Biden Pressing Congress to restore Voting Rights Act

President Joe Biden, in remarks prepared for the Martin & Coretta Scott King Unity Breakfast on Sunday, is calling on Congress to restore parts of the Voting Rights Act struck down by the Supreme Court in 2013, The Hill reported.

“In 2013, the U.S. Supreme Court gutted the Voting Rights Act, holding that times have changed and blatant voter discrimination was rare, contrary to the assault that was taking place on the ground,” Biden will say. “The late Justice [Ruth Bader] Ginsburg wrote that the decision was like ‘throwing away your umbrella in a rainstorm.’ Today, we have a hail storm, not a rain storm.”

Biden will also hail the unprecedented voter turnout seen in 2020, despite the coronavirus pandemic, but condemn both the Jan.6 riots by former President Trump’s at the U.S. Capitol attempting to overturn the results and proposed state legislation restricting voting.

The president’s remarks come on the 56th anniversary of Bloody Sunday, when Alabama state troopers tear-gassed and beat peaceful civil rights protesters on the Edmund Pettus Bridge in Selma in 1965. The measure to restore the Voting Rights Act is named after the late civil rights leader Rep.

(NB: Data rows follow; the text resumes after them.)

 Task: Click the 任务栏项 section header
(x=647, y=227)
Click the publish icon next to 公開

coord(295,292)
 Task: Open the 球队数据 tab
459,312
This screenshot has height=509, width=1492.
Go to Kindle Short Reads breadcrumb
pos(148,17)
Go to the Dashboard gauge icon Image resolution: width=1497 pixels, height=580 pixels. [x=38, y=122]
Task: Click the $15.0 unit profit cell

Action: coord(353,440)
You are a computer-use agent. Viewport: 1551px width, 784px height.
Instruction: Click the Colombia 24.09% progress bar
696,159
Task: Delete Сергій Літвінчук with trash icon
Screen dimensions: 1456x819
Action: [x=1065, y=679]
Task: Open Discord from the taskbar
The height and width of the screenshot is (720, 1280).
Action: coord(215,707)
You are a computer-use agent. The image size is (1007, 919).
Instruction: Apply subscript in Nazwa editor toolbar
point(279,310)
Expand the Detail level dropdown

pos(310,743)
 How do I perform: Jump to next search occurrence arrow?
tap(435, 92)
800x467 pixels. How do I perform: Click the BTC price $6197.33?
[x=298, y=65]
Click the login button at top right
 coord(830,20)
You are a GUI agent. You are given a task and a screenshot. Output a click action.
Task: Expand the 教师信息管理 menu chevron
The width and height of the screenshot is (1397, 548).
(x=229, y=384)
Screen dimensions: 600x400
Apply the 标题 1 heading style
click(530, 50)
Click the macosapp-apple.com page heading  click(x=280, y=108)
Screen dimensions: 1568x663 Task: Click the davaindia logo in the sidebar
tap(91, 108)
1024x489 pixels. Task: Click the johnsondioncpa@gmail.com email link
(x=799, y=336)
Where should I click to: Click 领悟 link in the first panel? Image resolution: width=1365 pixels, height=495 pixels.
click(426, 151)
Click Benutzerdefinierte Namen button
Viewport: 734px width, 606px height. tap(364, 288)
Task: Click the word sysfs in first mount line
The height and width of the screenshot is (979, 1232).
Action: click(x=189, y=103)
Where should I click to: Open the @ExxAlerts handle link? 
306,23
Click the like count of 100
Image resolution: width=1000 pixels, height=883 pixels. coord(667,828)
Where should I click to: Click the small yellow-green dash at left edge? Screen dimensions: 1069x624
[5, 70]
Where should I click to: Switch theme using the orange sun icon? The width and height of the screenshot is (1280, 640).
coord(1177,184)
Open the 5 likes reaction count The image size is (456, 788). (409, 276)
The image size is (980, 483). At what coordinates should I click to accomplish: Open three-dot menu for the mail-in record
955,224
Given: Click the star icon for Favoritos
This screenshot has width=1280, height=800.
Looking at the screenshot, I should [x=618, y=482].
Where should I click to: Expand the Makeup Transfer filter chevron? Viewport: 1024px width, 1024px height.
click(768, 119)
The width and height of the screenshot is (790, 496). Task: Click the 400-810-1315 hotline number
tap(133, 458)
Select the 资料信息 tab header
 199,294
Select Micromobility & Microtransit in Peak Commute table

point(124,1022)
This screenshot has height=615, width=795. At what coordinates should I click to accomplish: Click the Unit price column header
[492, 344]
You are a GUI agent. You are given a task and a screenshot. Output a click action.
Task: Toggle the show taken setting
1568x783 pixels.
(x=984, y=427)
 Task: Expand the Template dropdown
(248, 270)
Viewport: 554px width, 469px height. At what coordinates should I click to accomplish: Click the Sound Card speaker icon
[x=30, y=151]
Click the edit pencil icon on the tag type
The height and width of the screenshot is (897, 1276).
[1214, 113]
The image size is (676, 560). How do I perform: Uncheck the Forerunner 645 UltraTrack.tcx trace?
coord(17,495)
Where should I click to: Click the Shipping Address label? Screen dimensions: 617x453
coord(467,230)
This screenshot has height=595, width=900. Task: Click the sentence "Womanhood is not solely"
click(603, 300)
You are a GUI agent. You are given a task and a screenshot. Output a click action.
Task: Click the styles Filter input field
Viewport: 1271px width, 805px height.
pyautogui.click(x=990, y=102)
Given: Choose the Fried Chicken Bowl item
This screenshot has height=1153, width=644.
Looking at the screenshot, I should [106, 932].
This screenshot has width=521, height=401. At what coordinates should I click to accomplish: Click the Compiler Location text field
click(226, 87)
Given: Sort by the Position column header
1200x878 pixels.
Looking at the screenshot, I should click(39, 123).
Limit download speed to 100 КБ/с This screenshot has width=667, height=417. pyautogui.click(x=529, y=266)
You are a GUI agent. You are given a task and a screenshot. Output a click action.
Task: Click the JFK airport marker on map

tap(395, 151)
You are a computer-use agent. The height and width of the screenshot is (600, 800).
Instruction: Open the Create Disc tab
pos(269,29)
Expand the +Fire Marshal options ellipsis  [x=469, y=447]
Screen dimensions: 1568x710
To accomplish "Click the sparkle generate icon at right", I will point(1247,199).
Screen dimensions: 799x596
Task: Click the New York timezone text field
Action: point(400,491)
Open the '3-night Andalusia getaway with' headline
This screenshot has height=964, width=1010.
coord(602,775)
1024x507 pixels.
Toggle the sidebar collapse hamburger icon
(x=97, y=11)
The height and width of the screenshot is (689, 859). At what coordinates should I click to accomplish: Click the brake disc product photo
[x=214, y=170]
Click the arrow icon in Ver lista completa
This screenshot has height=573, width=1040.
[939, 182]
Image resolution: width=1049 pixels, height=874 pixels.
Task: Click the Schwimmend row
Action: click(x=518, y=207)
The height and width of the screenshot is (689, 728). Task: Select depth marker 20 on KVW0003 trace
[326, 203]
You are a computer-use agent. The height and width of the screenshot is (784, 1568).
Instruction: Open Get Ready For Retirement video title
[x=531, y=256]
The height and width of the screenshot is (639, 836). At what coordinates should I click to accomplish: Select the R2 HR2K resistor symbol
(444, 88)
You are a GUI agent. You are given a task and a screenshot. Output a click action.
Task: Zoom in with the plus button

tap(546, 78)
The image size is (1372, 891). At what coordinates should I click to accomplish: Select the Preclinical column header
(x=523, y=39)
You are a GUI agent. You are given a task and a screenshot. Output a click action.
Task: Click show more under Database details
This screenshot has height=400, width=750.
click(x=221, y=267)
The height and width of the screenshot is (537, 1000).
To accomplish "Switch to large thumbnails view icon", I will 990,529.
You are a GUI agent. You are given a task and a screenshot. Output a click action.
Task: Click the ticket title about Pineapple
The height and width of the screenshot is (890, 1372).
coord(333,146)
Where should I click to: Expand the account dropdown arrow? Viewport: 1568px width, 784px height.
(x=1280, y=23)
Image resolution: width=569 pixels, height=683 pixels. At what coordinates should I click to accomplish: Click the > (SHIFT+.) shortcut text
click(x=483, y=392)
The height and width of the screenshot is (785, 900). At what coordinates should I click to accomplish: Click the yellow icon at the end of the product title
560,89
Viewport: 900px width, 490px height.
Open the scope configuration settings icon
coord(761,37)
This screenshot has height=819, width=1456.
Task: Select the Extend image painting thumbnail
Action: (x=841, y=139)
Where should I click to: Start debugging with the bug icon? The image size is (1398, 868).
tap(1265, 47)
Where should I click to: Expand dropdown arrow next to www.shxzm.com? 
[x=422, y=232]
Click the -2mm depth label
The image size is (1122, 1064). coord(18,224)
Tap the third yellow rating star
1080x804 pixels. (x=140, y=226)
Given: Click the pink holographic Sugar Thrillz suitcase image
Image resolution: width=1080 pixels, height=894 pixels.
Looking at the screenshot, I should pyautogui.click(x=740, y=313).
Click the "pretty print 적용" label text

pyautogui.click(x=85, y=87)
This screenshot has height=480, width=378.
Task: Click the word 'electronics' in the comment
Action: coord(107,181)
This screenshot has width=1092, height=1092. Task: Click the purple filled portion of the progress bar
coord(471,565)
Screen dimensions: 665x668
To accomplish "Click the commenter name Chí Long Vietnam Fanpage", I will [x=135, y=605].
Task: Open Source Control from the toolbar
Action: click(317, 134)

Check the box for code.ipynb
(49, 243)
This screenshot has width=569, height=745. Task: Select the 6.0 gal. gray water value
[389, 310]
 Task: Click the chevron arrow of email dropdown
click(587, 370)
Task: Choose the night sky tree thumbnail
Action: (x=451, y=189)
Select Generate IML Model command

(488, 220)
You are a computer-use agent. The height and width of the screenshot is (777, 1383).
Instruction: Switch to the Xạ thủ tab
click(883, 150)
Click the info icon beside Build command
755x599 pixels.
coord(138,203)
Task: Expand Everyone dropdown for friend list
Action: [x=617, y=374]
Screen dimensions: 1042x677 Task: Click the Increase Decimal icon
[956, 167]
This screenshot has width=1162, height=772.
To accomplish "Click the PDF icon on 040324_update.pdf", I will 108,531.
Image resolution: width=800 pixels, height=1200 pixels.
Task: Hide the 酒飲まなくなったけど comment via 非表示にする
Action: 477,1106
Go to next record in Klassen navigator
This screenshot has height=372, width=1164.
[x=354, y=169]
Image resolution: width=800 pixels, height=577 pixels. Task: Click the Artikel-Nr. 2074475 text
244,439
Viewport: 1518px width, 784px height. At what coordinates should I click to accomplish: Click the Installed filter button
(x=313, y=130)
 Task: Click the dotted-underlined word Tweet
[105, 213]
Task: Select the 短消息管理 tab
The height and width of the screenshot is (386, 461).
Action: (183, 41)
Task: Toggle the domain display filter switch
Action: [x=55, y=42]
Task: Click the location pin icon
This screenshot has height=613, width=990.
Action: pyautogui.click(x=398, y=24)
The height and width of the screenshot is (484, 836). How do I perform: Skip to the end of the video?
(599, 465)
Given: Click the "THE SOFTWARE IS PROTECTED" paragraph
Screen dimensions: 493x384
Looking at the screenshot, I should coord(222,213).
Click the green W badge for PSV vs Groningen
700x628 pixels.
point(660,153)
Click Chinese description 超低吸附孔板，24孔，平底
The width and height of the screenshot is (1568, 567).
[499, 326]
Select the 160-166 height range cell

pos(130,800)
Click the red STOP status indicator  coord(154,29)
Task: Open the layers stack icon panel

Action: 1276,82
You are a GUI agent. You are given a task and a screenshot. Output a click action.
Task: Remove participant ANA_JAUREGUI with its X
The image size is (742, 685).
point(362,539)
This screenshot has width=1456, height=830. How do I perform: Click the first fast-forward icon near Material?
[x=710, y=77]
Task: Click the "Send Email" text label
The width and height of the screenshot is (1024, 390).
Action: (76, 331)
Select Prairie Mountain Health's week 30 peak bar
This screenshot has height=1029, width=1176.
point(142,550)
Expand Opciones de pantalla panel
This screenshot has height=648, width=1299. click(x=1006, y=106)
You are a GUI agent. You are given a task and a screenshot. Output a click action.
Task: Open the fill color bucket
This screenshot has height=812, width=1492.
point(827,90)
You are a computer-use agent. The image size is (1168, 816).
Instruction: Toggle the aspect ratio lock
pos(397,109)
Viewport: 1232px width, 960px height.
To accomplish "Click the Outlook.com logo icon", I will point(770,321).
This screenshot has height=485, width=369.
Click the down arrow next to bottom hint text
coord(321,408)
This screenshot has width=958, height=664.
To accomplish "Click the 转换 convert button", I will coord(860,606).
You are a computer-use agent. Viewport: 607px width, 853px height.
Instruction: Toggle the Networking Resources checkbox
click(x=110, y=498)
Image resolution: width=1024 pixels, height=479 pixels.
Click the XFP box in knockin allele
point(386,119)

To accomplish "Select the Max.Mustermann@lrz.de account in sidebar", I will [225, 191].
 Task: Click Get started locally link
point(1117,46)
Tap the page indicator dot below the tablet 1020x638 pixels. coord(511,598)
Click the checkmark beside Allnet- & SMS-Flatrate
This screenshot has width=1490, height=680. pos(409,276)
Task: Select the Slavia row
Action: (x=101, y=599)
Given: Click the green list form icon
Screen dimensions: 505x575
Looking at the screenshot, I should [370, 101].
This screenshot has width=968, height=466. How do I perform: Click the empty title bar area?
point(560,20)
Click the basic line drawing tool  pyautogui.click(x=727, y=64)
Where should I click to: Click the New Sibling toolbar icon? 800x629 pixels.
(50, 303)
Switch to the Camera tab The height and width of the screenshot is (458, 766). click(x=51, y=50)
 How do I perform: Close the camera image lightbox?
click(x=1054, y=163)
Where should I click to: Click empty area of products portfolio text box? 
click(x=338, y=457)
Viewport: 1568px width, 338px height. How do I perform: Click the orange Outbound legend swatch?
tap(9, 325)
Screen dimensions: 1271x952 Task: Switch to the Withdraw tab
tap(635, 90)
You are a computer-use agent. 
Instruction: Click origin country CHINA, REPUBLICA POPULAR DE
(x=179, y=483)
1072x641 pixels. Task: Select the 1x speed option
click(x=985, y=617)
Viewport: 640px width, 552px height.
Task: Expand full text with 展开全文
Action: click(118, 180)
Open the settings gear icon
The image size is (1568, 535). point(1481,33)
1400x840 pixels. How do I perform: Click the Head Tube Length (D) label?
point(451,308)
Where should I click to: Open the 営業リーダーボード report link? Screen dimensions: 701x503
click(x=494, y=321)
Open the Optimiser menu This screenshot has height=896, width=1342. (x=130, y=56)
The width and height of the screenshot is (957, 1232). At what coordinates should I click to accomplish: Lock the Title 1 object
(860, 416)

John Lewis, who suffered skull fractures in the incident. President Johnson signed the Voting Rights Act into law that August.

“A few days before he passed, Jill and I spoke with John, Congressman Lewis. But instead of answering our concerns about him, ‘how are you doing, John,’ he asked us to stay focused on the work left undone to heal and to unite this nation around what it means to be an American,” Biden will say at the breakfast. “That’s the God’s truth. John wouldn’t talk about his pending death or his concerns. He said we just got to get this done.”

Biden is also set to take executive action on voting access Sunday that will reduce voting barriers for groups such as Native Americans, people with disabilities, service members and overseas voters.